I’ve remarked to a few people that I have a folder containing something along the lines of “useful papers relating to statistics that I wish someone had sent me years ago,” and some people have expressed interest in seeing this. I thought I’d compile them here in case anyone finds them a useful reference. I most certainly do not claim this to be any sort of exhaustive compilation, and there’s also probably a lot of overlap between sources, so reader beware. However, there is a lot here that isn’t really covered in astrophysics education but really should be in any data-driven astronomer’s toolbox.
I’ll try to keep this updated as I find interesting references.
Basic Reading and Tutorials
Data Analysis Recipes: Fitting a Model to Data. Hogg, Bovy, & Lang 2010. What it says on the tin, how to fit a model to data correctly. A great tutorial, I found this informative and easy to follow. I think starting here would be useful for someone who hasn’t had much formal statistics, in particular formal Bayesian statistics. Even includes things like practice exercises at the end of sections. Required reading, in my opinion.
The Do’s and Dont’s of Reduced Chi Squared. Andrae, Schulze-Hartung, & Melchior 2010. A quick description of reduced fitting, which is ubiquitous in many areas of astronomy. My personal inclination is that someone starting out should focus first on learning Bayesian methods, but understanding current methods in the field is still useful.
Error Estimation in Astronomy: A Guide. Andrae 2010. A practical guide to calculating uncertainties. Echoing my previous statement, I think in general hierarchical Bayesian approaches will make more sense in cases where one is starting analysis from scratch, but error bars are still a ubiquitous feature of astronomy.
Some Aspects of Measurement Error in Linear Regression of Astronomical Data. Kelly 2007. A nice Bayesian approach to fitting data with uncertainties on all quantities, non-detections, and selection effects. Includes an explicit algorithm, although probably a somewhat outdated one given current approaches to Bayesian analysis.

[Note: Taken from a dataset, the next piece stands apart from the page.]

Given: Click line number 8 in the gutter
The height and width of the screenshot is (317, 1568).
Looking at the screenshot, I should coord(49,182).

Frequentism and Bayesianism, a Python-based primer. VanderPlas 2014. A nice comparison of Frequentist and Bayesian approaches to problems with coding examples. I would probably check out Jake VanderPlas’ blog series first, it’s basically the same material but featuring more explicit coding examples and interesting discussions in the comments.

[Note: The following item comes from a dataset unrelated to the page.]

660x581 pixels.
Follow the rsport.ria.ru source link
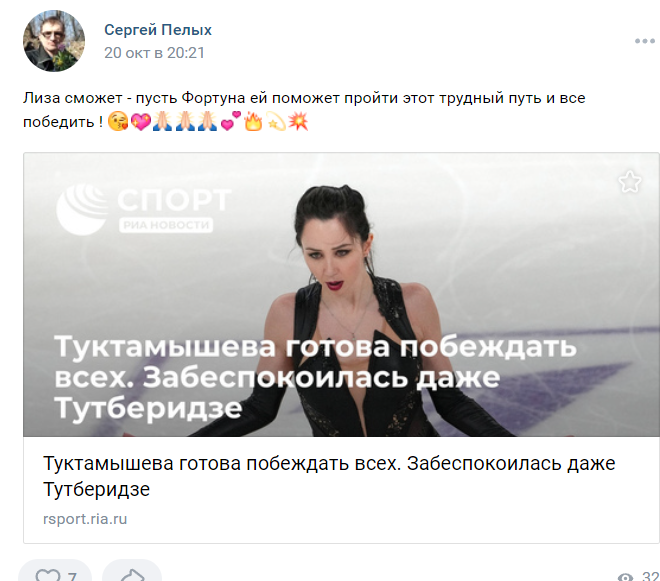pos(85,519)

emcee: The MCMC Hammer, Foreman-Mackey et al. 2012. A nice read on MCMC algorithms, including (arguably) the most commonly used one in astronomy, emcee. It’s one I’ve started using extremely frequently in my own research. See also Daniel Foreman-Mackey’s website for the emcee package.
American Statistical Association Statement on p-values, 2016. This statement represents the first time the ASA has ever released a statement regarding a specific analysis practice. The actual statement on p-values is required reading, but much of the meat of the statement comes from the supplementary papers written by the majority of the individual authors.
Bayesian Model Selection in Social Research, Raftery 1995. Somewhat old, but still a good discussion of model selection in a Bayesian context.
Ch. 26: “How do we choose our default methods?” Andrew Gelman. Book chapter (I’m not familiar with the full source) giving some interesting discussion on the selection of default statistical methods in various contexts.
Examples of Applications in Astronomy
For those who like seeing practical examples:
Dan Weisz’s Bayesian approach to evaluating stellar mass functions. Weisz+ 2013. I found this a useful reference for consideration of incomplete data (in the astronomical context) in Bayesian analysis.